Harold Vick (April 3, 1936 – November 13, 1987) was an American jazz saxophonist and flutist.

Biography

Harold Vick was born on April 3, 1936 in Rocky Mount, North Carolina.  At the age of 13 he was given a clarinet by his uncle, Prince Robinson, a clarinet and tenor saxophone player who had been a member of McKinney's Cotton Pickers. Three years later he took up the tenor saxophone, and soon began playing in R&B bands. He continued to perform, still largely with R&B bands, while studying psychology at Howard University.

Recordings as leader

Steppin' Out!, Vick's first album as leader, was recorded for Blue Note in 1963.  After a 1965 performance at Carnegie Hall with Donald Byrd, Vick secured a contract for further albums as leader, and from 1966 to 1974 he had further recording sessions for the RCA, Muse, and Strata-East labels.

Work as sideman

Vick worked as a sideman with Jack McDuff from 1960 to 1964, and also with other organists such as Jimmy McGriff, Big John Patton, and Larry Young.  For the rest of the 1960s he played on and off with Walter Bishop, Jr., and also worked with Philly Joe Jones, Howard McGhee, Donald Byrd and Ray Charles, and appeared with Dizzy Gillespie at the 1968 Newport Jazz Festival.

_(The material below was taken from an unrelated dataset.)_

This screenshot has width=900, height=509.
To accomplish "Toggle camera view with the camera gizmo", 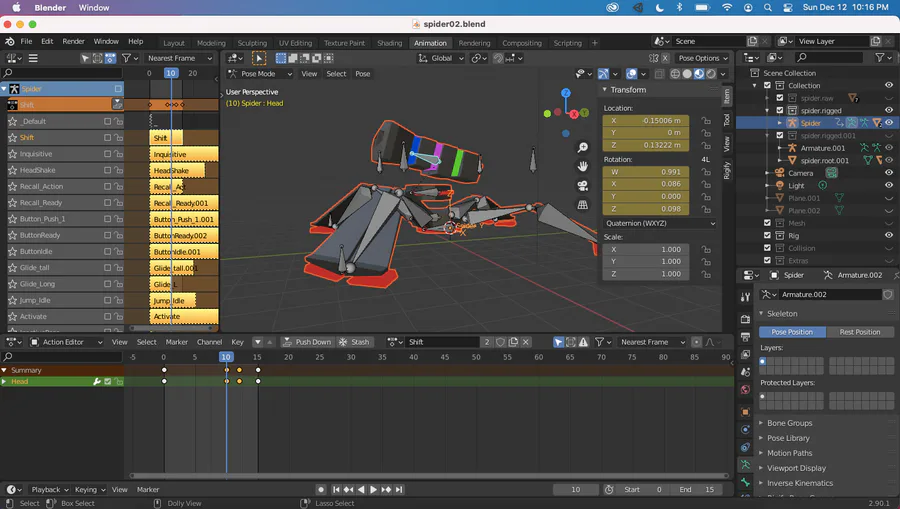I will [x=583, y=186].

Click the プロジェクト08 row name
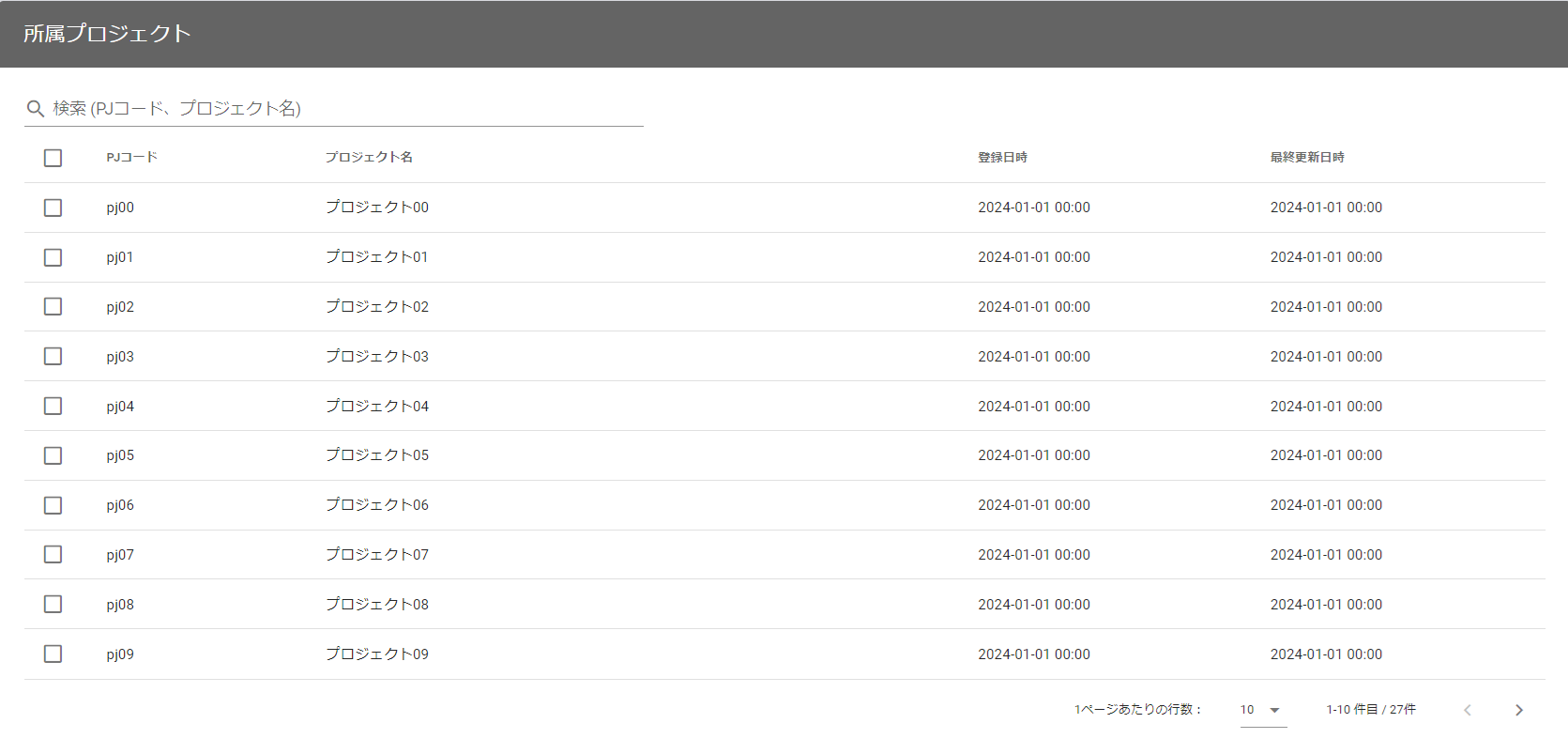(x=377, y=605)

Vick then worked for around 5 years with soul artists, from 1969 to 1970 with King Curtis, and from 1970 to 1974 with Aretha Franklin.  He played in Jack DeJohnette's jazz-rock band Compost from 1971 to 1973, recording with them in 1972.

After a heart attack in the mid 1970s, Vick largely returned to soul jazz, working with Shirley Scott from 1974 to 1976 and with Jimmy McGriff from 1980 to 1981. At the same time he continued to work as a freelance jazz musician and session musician.  As late as 1987 he performed on two Billie Holiday tribute albums by Abbey Lincoln.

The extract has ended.